Xiang Ren, PhD Candidate, “Minimal-Effort StructMine: Turning Massive Corpora into Structures”

Time: 11am-12pm

Location:  3401 Siebel Center

Abstract:

While “Big Data” technologies are gaining great successes in unlocking knowledge from structured data, real-world data are largely unstructured and in the form of natural-language text. One of the grand challenges is to turn such massive text data into machine-actionable structures. Yet, most existing systems have heavy reliance on human efforts when dealing with text corpora of various kinds, slowing down the development of downstream applications.

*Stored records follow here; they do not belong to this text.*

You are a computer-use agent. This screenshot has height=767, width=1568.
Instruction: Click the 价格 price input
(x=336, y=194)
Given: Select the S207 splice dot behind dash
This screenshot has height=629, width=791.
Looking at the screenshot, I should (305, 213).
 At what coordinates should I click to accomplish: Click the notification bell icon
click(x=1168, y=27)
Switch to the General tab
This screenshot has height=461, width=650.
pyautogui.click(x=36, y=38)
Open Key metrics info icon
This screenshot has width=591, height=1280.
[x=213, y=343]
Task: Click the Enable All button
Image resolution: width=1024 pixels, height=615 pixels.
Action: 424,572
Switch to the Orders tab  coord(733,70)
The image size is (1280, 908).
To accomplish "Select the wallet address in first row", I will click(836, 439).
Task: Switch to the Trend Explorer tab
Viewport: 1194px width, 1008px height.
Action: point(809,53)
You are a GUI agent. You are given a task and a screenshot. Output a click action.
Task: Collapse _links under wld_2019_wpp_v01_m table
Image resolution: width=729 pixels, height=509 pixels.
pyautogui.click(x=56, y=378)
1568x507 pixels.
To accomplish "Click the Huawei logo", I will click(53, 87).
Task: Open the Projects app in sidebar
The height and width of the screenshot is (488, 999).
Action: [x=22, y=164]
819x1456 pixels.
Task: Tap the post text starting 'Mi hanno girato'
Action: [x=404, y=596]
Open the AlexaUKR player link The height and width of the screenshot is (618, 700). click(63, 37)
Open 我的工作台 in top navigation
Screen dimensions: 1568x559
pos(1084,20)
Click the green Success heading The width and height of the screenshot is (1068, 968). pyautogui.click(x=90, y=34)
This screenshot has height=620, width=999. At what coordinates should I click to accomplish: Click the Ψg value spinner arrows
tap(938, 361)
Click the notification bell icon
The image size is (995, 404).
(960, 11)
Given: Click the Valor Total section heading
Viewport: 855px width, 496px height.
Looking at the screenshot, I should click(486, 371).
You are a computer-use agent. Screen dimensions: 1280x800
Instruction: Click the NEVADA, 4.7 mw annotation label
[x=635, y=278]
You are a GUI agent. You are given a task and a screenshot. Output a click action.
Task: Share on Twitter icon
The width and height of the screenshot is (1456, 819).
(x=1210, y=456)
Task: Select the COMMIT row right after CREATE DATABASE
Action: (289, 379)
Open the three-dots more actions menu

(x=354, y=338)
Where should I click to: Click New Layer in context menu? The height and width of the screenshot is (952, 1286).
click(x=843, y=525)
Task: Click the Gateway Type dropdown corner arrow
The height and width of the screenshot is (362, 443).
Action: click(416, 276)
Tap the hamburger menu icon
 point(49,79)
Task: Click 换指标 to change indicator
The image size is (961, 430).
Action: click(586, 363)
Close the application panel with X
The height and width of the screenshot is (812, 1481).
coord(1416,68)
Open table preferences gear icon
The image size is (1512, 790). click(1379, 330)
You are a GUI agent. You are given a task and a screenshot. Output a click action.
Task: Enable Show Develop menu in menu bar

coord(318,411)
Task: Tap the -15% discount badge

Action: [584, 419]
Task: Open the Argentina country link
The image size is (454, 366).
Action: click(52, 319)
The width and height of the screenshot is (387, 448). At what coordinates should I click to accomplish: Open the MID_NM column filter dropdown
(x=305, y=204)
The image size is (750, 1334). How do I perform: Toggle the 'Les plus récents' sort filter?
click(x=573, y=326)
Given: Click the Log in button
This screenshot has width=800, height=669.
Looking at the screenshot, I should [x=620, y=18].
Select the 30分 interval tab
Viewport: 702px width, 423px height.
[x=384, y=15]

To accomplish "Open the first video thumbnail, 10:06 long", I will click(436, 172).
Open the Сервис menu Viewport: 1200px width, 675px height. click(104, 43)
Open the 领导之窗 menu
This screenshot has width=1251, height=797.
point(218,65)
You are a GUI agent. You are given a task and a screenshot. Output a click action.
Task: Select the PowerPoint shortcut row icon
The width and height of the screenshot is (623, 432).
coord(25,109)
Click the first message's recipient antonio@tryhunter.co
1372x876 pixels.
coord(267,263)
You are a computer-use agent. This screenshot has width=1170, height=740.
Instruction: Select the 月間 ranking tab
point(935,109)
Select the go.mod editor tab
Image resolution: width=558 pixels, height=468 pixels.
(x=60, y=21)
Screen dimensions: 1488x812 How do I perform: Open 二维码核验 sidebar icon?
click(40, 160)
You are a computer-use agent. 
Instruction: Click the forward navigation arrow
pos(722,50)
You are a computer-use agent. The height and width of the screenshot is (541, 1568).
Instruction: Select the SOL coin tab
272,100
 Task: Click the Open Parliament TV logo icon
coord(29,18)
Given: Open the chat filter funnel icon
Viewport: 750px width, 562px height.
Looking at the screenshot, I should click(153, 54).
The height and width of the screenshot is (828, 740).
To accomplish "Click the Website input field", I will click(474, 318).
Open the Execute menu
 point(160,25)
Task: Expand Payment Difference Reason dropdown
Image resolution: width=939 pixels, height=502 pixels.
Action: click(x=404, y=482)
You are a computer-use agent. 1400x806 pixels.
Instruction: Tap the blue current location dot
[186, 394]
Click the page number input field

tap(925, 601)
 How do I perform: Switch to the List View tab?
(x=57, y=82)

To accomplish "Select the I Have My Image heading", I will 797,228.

In this talk, I will introduce a data-driven framework, minimal-effort StructMine, that extracts factual structures from massive text corpora with minimal human involvement. In particular, I will discuss how to apply Minimal-Effort StructMine to solve three subtasks: from identifying typed entities in text, to refining entity types into more fine-grained levels, to understanding the typed relationships between entities. Together, these three solutions form a clear roadmap for turning a massive corpus into a structured network to represent factual knowledge. Finally, I will share some directions towards mining corpus-specific structured networks for knowledge discovery.

Bio:

Xiang Ren is a Computer Science PhD candidate at University of Illinois at Urbana-Champaign, working with Jiawei Han and the Data and Information System Lab. Xiang’s research develops data-driven methods for turning unstructured text data into machine-actionable structures. More broadly, his research interests span data mining, machine learning, and natural language processing, with a focus on making sense of massive text corpora. His research has been recognized with a Google PhD Fellowship, Yahoo!-DAIS Research Excellence Award, C. W. Gear Outstanding Graduate Student Award, and has been transferred to US Army Research Lab and Microsoft Bing.